Una Constitución vinculada estrechamente a nuestra admirada y admirable Transición Política. De suerte que Constitución y Transición Política se muestran como categorías interdependientes. No se puede entender la Transición sin una referencia a la Constitución, de la que ésta se decanta como su obligada síntesis político-jurídica; ni la Constitución al margen de la Transición, pues en aquélla se vislumbran todas las aspiraciones y anhelos de entonces. Nadie mejor que Don Juan Carlos, en el acto de apertura de la primera Legislatura, el 22 de julio de 1977, para resaltar tal singularidad: «El país tiene pendientes muchos problemas concretos. El primero es crear el marco legal adecuado para las nuevas relaciones sociales, en el orden constitucional, regional o en el de la comunicación humana. La Corona desea -y cree interpretar las aspiraciones de las Cortes- una Constitución que dé cabida a todas las peculiaridades de nuestro pueblo y que garantice sus derechos históricos y actuales».

Ha llegado el momento, y así lo hacemos en estas fechas, de distinguir sus méritos y honrar sus logros. Pero también debe serlo, y ello es lamentablemente una tarea aún pendiente, de apuntalar su vigencia en ciertos ámbitos, respaldar sus bases más sólidas y saber crear un compartido sentimiento constitucional. Una labor que nos compete a todos, poderes públicos y ciudadanos, pues todos somos sujetos activos de la misma e inmediatos y principales beneficiarios.

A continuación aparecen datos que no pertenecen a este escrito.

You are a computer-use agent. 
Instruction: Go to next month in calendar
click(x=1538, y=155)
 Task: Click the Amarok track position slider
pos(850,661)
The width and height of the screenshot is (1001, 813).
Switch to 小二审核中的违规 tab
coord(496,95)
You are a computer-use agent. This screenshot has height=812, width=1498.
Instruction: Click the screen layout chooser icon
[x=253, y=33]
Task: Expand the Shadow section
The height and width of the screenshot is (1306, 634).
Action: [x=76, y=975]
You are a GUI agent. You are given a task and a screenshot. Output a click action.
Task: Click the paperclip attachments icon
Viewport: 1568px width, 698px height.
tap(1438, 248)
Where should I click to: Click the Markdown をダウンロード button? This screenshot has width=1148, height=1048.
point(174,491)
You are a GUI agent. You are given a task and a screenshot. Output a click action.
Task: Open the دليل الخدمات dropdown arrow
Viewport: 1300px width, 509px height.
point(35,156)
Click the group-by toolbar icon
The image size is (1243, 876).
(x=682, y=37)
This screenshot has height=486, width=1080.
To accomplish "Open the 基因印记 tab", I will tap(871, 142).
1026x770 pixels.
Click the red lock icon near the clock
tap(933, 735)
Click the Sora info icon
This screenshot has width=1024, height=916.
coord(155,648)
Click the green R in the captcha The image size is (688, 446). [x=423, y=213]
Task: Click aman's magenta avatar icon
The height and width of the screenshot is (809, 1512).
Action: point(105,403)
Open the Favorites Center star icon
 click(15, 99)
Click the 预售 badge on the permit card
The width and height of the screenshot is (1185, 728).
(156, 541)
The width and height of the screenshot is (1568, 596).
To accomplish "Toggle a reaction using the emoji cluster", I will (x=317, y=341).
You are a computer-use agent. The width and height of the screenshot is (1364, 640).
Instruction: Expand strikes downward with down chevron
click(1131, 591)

Quizás nada mejor que las palabras del escritor francés, de origen uruguayo, Jules Supervielle, en su obra El amor y las manos, para poner fin a estas reflexiones: «Y teniendo tus palmas prisioneras en mis manos / reharé el mundo y las nubes grises». Nosotros no requerimos de la Constitución, desde luego, tanto como el poeta, pero seríamos unos necios si no valorásemos lo alcanzado: ¡El refugio que supone vivir entre sus acogedoras manos! Festejemos sus venturosos veinticinco años, con el ánimo de que los venideros serán asimismo afortunados.